Under the current payment system, any reduction in hospitalizations achieved by the clinic could have a negative effect on hospitals’ finances. The hospitals that Holston Medical Group works with are aware of the clinic but haven’t commented on its presence.
“Certainly, we’re taking patients out of their beds. However, we are also shortening the hospitals’ patient length-of-stay and decreasing their readmission rates with the extensivist clinic,” said Dr. Neglia. “Most hospitalist groups are employed by the hospital, and the hospital systems would rather keep these patients in [observation] or at least in their building. I don’t think every hospitalist group could do this.”
The model of care also doesn’t suit every hospitalist. Currently, 5 members of Dr. Neglia’s 12-person team rotate through the extensivist clinic, and some of the others are reluctant to try it out. “We’re trying to push them all to at least rotate through a couple times to get an idea of what you can do and who are the patients to send to the clinic,” he said. “Just like the extensivist clinic is not for every patient, it’s not for every hospitalist either.”
If a financing model can be developed for the extensivist clinic, Dr. Neglia and his colleagues hope to build additional facilities in their practice area. “We’re looking to set up another clinic in one of our areas that has a high number of elderly with multiple comorbidities, so that they don’t have to travel 30 minutes to this clinic,” he said.
One success story
To provide an example of how the Holston Medical Group’s new extensivist clinic works, lead physician Christopher Neglia, MD, offered a patient anecdote.

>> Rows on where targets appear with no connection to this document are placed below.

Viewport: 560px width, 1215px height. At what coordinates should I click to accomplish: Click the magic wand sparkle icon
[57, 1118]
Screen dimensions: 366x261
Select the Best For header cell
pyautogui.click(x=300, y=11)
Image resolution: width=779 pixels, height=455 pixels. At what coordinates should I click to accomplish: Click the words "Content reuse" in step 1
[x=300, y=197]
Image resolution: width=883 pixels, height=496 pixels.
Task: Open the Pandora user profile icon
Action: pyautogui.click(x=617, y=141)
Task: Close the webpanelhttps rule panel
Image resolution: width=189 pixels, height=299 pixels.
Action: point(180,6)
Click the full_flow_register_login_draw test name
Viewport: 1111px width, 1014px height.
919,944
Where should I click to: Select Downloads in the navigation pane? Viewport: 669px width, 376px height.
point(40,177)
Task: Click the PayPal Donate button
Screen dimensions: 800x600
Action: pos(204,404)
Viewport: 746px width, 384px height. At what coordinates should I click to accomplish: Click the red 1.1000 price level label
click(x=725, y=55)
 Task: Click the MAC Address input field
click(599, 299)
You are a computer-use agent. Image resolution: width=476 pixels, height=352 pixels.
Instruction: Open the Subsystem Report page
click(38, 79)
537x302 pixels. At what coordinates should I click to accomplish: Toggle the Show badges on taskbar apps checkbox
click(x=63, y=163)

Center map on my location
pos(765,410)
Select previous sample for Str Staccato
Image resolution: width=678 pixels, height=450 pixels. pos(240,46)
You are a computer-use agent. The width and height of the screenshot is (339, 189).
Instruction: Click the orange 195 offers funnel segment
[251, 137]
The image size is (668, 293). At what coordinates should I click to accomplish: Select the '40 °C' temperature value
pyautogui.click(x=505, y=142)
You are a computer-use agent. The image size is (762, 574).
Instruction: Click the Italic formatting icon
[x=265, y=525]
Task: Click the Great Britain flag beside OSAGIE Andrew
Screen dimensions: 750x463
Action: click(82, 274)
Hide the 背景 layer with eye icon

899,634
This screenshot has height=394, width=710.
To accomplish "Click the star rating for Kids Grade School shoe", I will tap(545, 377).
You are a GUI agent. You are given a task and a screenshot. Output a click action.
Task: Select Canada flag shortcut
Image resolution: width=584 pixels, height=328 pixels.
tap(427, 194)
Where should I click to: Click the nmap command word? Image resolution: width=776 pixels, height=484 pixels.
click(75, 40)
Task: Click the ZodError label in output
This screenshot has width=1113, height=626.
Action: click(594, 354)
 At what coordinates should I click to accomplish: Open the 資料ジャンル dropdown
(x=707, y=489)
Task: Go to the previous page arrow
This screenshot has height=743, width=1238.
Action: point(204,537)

A 90-year-old farmer who lived alone was brought to the clinic by his daughters with bilateral pneumonia, nausea and vomiting and some delirium. On arrival, he had an oxygen saturation of 85%, sepsis and newly diagnosed atrial fibrillation.
“He had 5 different diagnoses. Each one would be enough to qualify for inpatient hospitalization,” said Dr. Neglia. The extensivist put the patient on oxygen, IV fluids, IV antibiotics and a telemetry monitor.
“We cultured him up. We did everything that we do that first day in a hospital. We kept him there on a monitor until the end of the day,” said Dr. Neglia. At the end of the day, the patient was somewhat improved.
“We came to the daughters and said, ‘Look, he meets all inpatient criteria. We can directly admit through the night, or he can go home with you two with supplemental oxygen and you’ll need to keep an eye on him,'” Dr. Neglia said. “He had received all the treatments he needed during the day anyway.”
Having seen their father become confused and spend a week in intensive care during a previous hospitalization for a urinary tract infection, the daughters opted to take him home.
The patient came back at 9 a.m. and received more IV antibiotics, and then an anticoagulant for his atrial fibrillation once he was able to keep oral medication down. On the third day, he stayed home under his family’s care on oral antibiotics. The fourth day, he came back to the clinic for a final checkup. “He was doing better,” said Dr. Neglia. “We released him back to his regular doctor.”